Below are the entries; count the lines in them that contain the word "agent" and give only the number.

BEGIN Material to process

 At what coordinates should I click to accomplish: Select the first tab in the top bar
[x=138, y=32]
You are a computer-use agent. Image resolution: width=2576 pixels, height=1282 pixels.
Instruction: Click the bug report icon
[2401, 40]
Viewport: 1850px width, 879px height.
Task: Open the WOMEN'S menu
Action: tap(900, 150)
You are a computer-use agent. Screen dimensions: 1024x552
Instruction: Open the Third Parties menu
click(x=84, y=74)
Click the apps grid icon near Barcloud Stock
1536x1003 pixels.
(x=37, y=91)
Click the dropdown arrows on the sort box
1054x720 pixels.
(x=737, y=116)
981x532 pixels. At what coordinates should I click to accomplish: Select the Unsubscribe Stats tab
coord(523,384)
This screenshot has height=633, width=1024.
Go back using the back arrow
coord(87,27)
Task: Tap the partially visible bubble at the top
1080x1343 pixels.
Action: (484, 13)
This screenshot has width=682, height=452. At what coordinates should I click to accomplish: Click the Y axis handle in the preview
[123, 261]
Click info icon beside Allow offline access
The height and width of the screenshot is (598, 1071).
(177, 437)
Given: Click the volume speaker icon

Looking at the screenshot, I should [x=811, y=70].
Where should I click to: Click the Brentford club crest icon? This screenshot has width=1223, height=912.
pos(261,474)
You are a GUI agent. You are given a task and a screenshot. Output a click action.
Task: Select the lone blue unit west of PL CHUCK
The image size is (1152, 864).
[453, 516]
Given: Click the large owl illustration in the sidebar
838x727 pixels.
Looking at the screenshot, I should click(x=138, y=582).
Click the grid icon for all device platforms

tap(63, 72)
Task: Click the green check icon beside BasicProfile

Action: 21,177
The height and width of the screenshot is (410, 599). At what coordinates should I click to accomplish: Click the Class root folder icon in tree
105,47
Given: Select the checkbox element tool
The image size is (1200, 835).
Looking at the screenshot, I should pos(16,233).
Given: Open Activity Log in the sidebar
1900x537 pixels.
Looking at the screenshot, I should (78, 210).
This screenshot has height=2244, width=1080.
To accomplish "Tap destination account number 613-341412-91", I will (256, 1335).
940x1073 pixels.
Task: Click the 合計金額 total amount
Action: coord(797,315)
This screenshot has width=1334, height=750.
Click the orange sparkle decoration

END Material to process

Solution
3